Tuesday, August 9, 2011

Syria's Allies Voice Concern

Syria Comes under Global Reproach for Crackdown on Uprising

The Associated Press
Tuesday, August 9 2011

BEIRUT — Syria’s president held talks with neighboring Turkey’s foreign minister Tuesday as the regime faced a chorus of global reproach, with envoys from India, Brazil and South Africa also heading to Damascus to press for an end to the violent crackdown on a five-month-old uprising.

The visit by Turkish Foreign Minister Ahmet Davutoglu was significant because Turkey until recently had close ties to Damascus. But Ankara has become increasingly critical of its neighbor over the bloodshed.

Turkey’s state-run news agency confirmed that Assad was meeting Davutoglu, but there were no details.

In Washington, U.S. State Department spokesman Mark Toner lauded the visit and said Secretary of State Hillary Rodham Clinton had spoken to Davutoglu.

“They did talk about the situation in Syria, you know, and we believe it’s another opportunity to send yet another strong message to Assad that this crackdown on peaceful protesters cannot stand,” Toner said Monday.

India’s U.N. Ambassador Hardeep Singh Puri said his country’s representative is scheduled to arrive in Damascus on Tuesday and will join representatives from Brazil and South Africa for a meeting with Syria’s foreign minister to appeal for an end to the crackdown and to promote democratic reforms.

The Syrian regime has shown no signs of scaling back its crackdown despite Damascus’ increasing diplomatic isolation.
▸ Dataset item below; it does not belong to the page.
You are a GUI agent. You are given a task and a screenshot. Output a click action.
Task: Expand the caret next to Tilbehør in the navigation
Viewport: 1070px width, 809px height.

Saudi Arabia, along with Bahrain and Kuwait in the Gulf, recalled their ambassadors this week.

In an editorial published Tuesday, the Al Baath newspaper of Syria’s ruling Baath party said the regime was hopeful that Turkey and the Gulf Arab nations will “quickly correct their stands.”

The latest wave of bloodshed started a week ago, on the eve of the holy month of Ramadan, when tanks and snipers laid siege to Hama, a city in central Syria that had largely freed itself from government control earlier this year.

Residents were left cowering in their homes, too terrified to peek through the windows. The city is haunted by memories of the regime’s tactics: In 1982, Assad’s father and predecessor, Hafez, ordered the military to quell a rebellion by Syrian members of the conservative Muslim Brotherhood movement there, sealing off the city in an assault that killed between 10,000 and 25,000 people.

Since the start of Ramadan, more than 300 people have been killed in cities including Hama and Deir el-Zour, an oil-rich but largely impoverished region known for its well-armed clans and tribes whose ties extend across eastern Syria and into Iraq.

Syria has blocked nearly all outside witnesses to the carnage by banning foreign media and restricting local coverage that strays from the party line, which states the regime is fighting thugs and religious extremists who are acting out a foreign conspiracy.

More than 1,700 people have been killed since March, according to activists and human rights groups.

On Monday, Assad replaced his defense minister with the army chief of staff, saying Gen. Ali Habib was being removed from his post because of health problems.

But some analysts said the general was unhappy with the crackdown.